WASHINGTON — The Justice Department on Thursday approved Verizon Wireless’ $3.9 billion purchase of wireless spectrum from four of the nation’s largest cable companies but applied conditions to the deal to protect consumers from reduced competition and higher prices.
Most significantly, the agency said it will not allow Verizon Wireless stores to sell TV and broadband services from the cable companies – Comcast, Time Warner Cable, Bright House Networks and Cox – in areas where Verizon sells its own TV and broadband service.
When it comes to home broadband, Verizon Communication Inc.’s FiOS provides the only significant competition to cable in many areas. Yet FiOS is costly to build out, and Verizon’s commitment to the technology has faltered. Consumer groups who opposed the deal between the cable companies and Verizon said it showed that Verizon was further giving up on FiOS and yielding the home broadband market to cable.
The Justice Department agreed, saying the agreements would harm competition by reducing incentives to compete, resulting in higher prices and lower quality for the public.
Verizon Wireless announced deals to buy spectrum from the cable companies late last year. Analysts called it an epochal deal between companies that have been enemies for decades. In total, Verizon Wireless is paying $3.9 billion for the spectrum, which will allow it to add capacity to its high-speed “4G LTE” wireless broadband network.
Regulators saw the transfer of the unused spectrum to Verizon as a positive one for consumers. It was the co-marketing agreements, signed at the same time, which
The agreement between the parties and the Justice Department puts a five-year limit on the co-marketing agreement in other areas.
After that period, the parties can apply to extend the deal, said the acting assistant attorney general for the antitrust division, Joseph Wayland.
Comcast, the country’s largest cable company, said it was pleased with the outcome of the review.
The Federal Com-munications Commission and the New York state attorney general’s office were involved in the review of the deal. FCC chairman Julius Genachowski cited as a major reason for allowing the deal that Verizon has pledged to sell some spectrum to T-Mobile USA, the No. 4 U.S. cellphone company.

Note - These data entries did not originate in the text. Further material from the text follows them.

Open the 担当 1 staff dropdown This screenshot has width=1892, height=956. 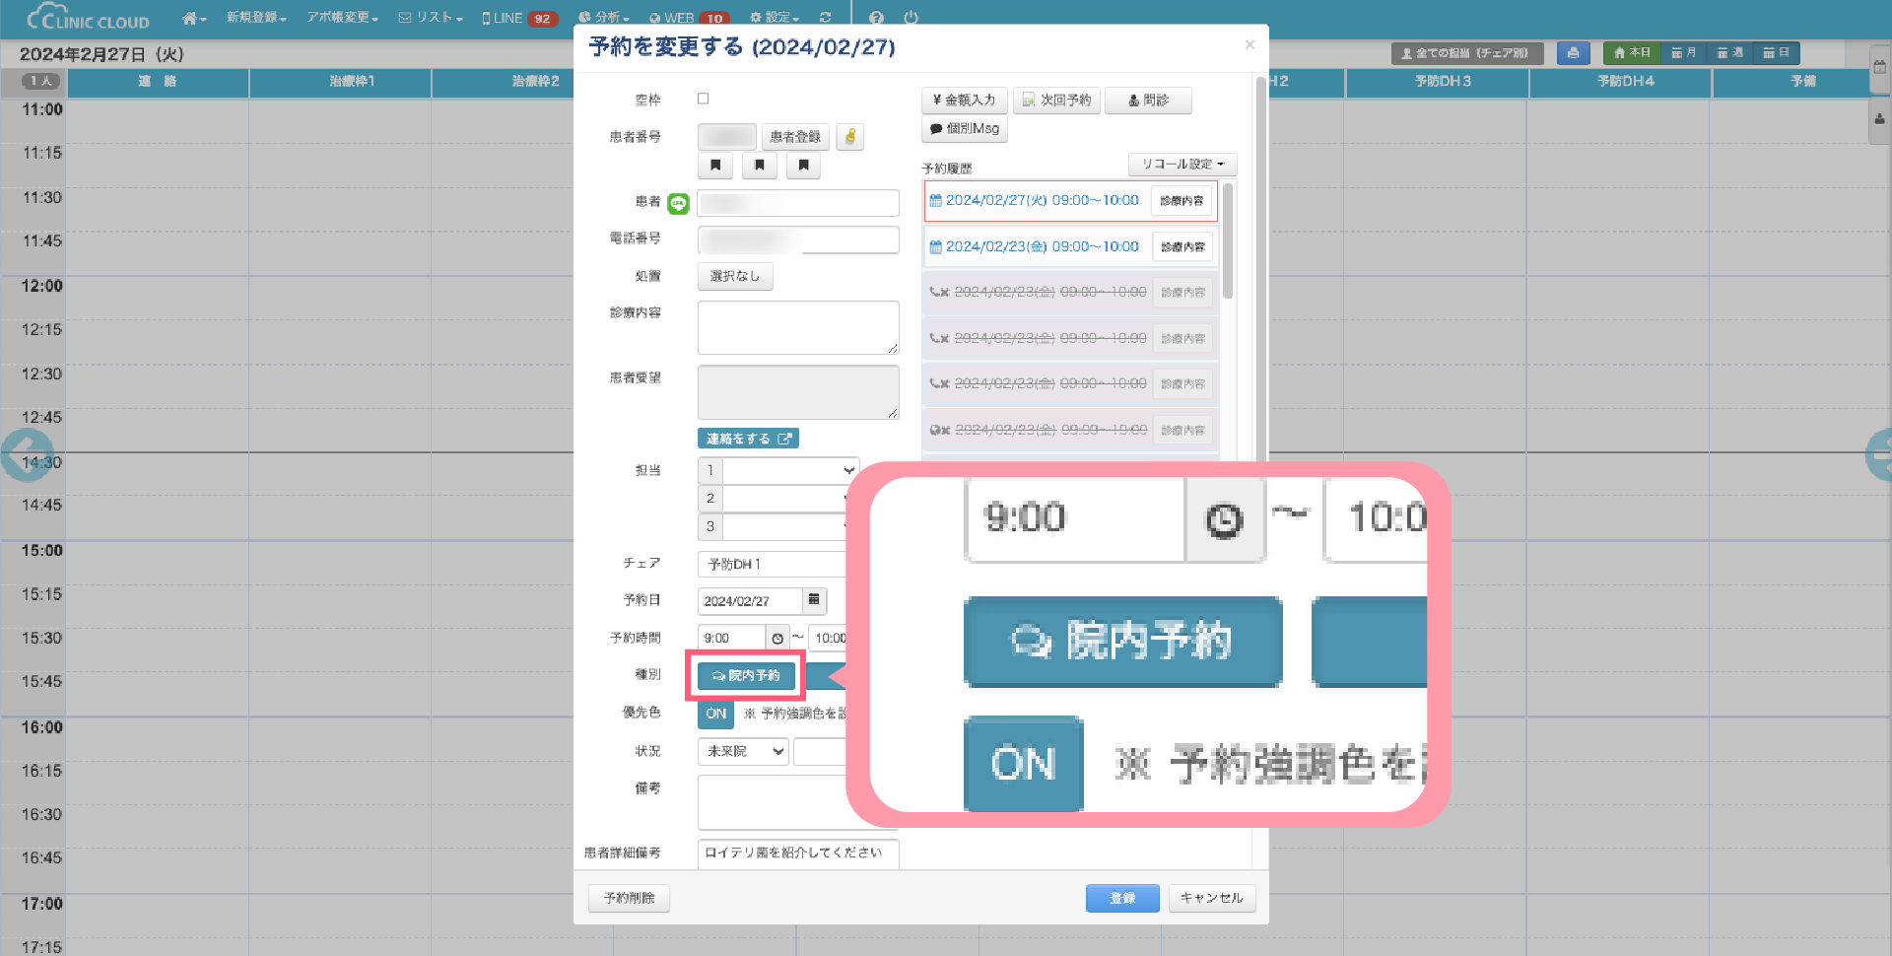(x=789, y=471)
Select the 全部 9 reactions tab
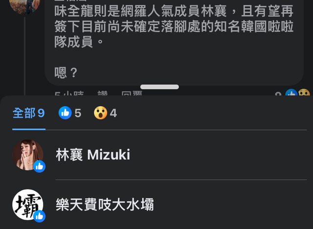 pos(29,113)
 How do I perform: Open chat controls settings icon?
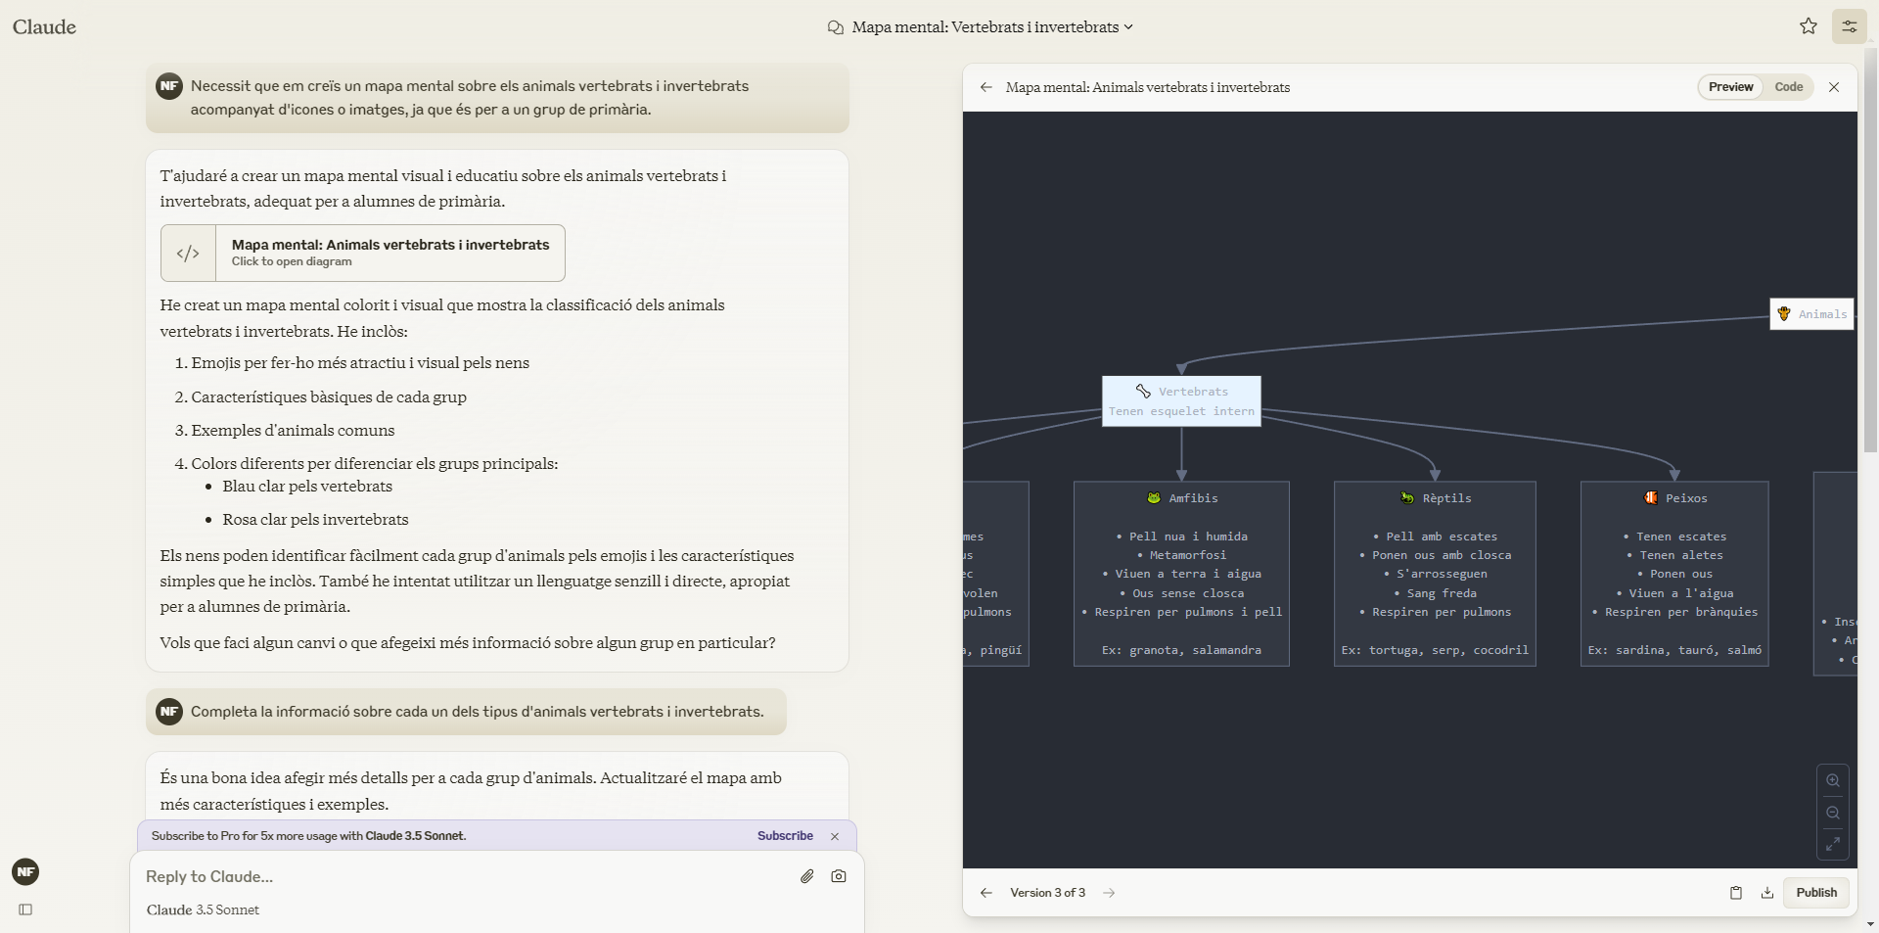pos(1849,26)
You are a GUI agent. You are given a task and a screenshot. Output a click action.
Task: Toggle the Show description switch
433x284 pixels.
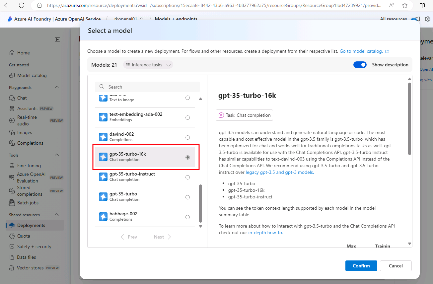360,65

T-Mobile is strapped for space on the airwaves, and the deal with Verizon would let it compete more effectively by expanding its wireless data capacity.

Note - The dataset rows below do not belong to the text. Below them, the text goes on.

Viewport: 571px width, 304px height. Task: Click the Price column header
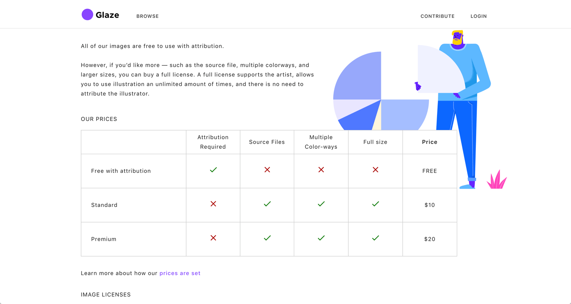[429, 142]
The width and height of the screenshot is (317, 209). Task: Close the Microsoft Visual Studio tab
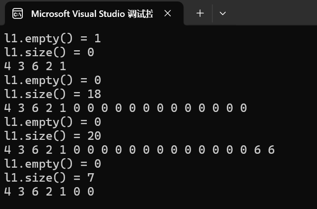[168, 13]
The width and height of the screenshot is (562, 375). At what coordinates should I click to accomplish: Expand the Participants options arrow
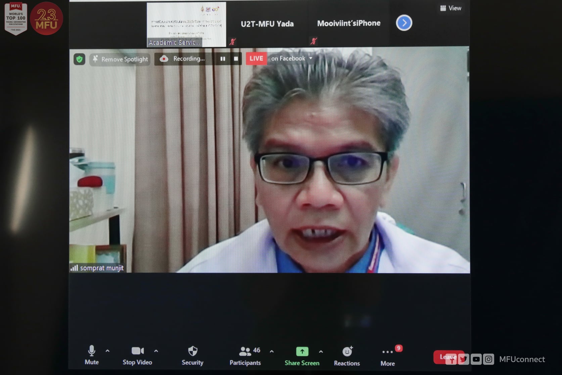pos(272,351)
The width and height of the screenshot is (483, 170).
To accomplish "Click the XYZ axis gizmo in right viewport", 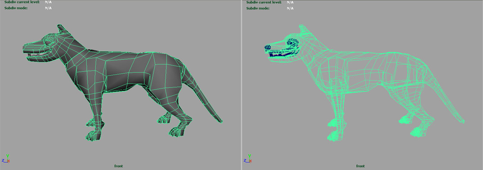I will pyautogui.click(x=248, y=159).
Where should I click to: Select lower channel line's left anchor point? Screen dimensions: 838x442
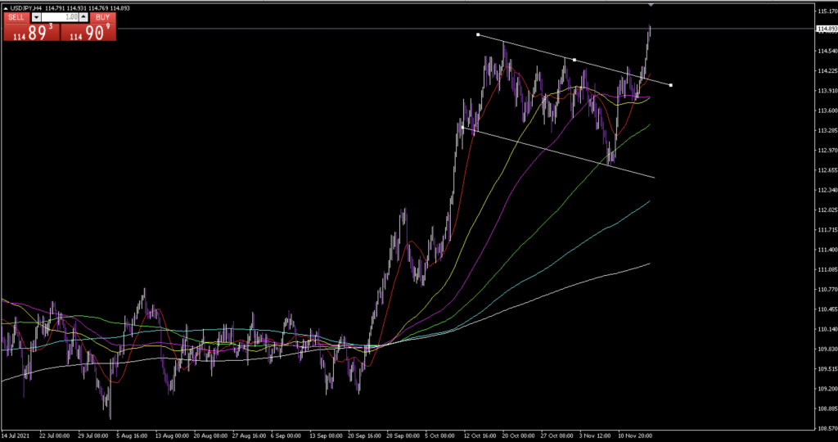tap(463, 128)
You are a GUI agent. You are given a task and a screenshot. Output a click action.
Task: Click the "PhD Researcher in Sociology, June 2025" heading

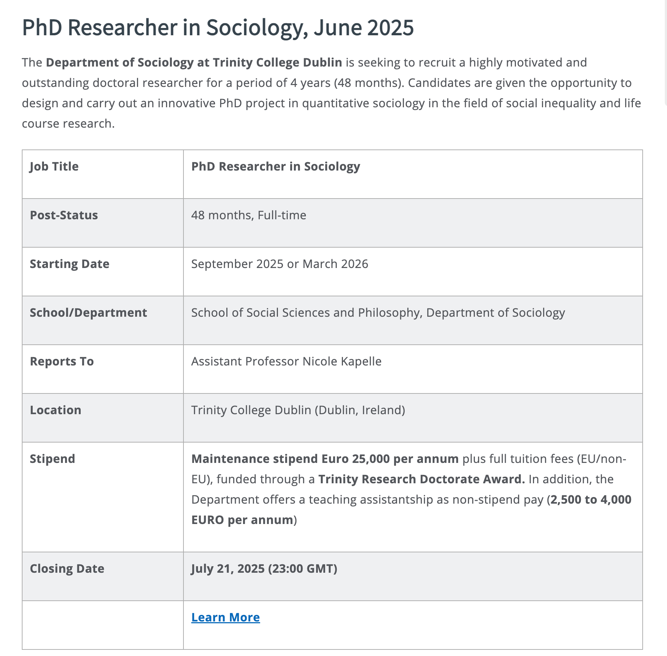[218, 28]
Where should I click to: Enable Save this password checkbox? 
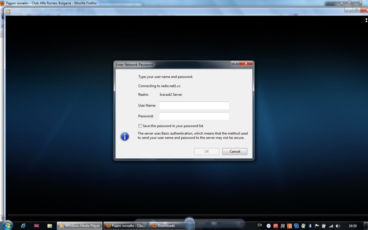(x=140, y=126)
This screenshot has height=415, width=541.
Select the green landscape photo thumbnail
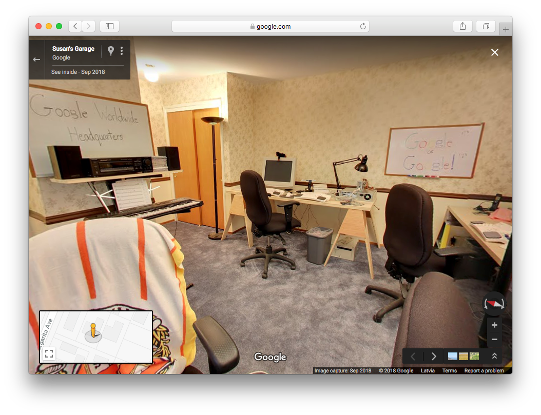pos(474,356)
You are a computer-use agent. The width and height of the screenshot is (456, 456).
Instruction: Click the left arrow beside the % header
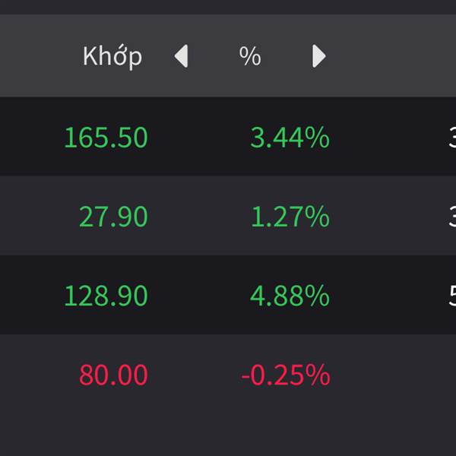[181, 56]
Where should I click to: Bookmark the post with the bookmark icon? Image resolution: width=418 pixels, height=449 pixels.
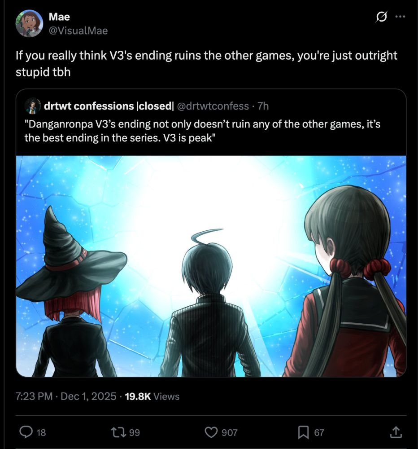[x=303, y=432]
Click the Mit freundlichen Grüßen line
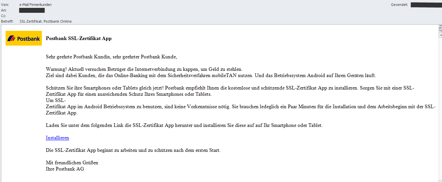The height and width of the screenshot is (182, 442). [72, 163]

Verizon has also pledged to auction off another spectrum band, but its value is unclear because of interference concerns.

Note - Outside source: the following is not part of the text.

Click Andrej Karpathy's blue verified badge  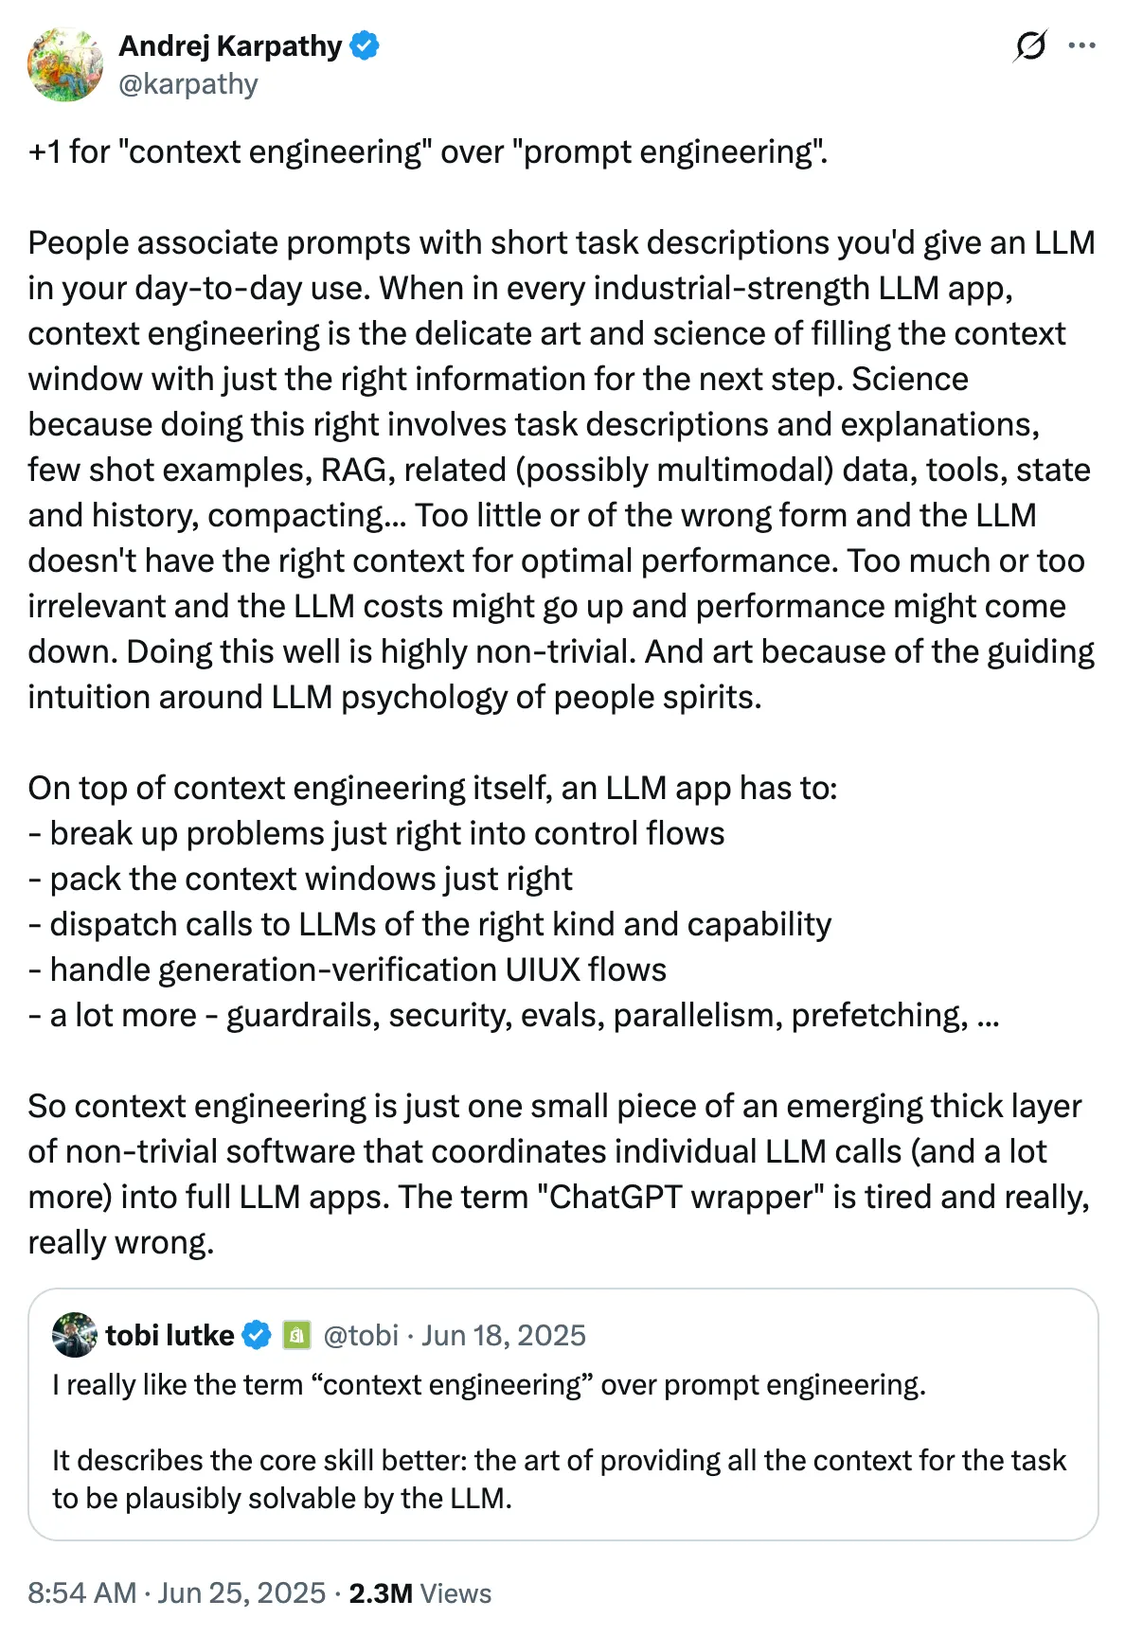(365, 44)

Comcast, Time Warner Cable and Bright House bought the spectrum they now want to sell Verizon with loose plans to start a wireless company or form a joint venture with one. Those plans never came to fruition. Cox had started setting up its own wireless service but gave up last year, saying it would be too small to compete.
Public-interest groups Free Press and Public Knowledge believe conditions on the deal will help consumers, but they said regulators did not go far enough. They called on the government to deal with the underlying problems of the broadband industry, where landline phone companies such as Verizon are being beaten by cable companies, who can offer higher download speeds cheaply.
“Policymakers can no longer pretend that the broadband market is competitive,” said Gigi Sohn, president of Public Knowledge. “Congress and the FCC should pursue new policies to stimulate competition in wireline Internet access service — or resign themselves to regulating a broadband monopoly.”
In the April to June period this year, the country’s eight largest phone companies together lost a substantial number of broadband customers for the first time, while cable companies kept posting increases.
Verizon Communications Inc., the New York-based phone company that operates FiOS, owns 55 percent of Verizon Wireless. The rest is owned by Vodafone Group PLC, a British cellphone company.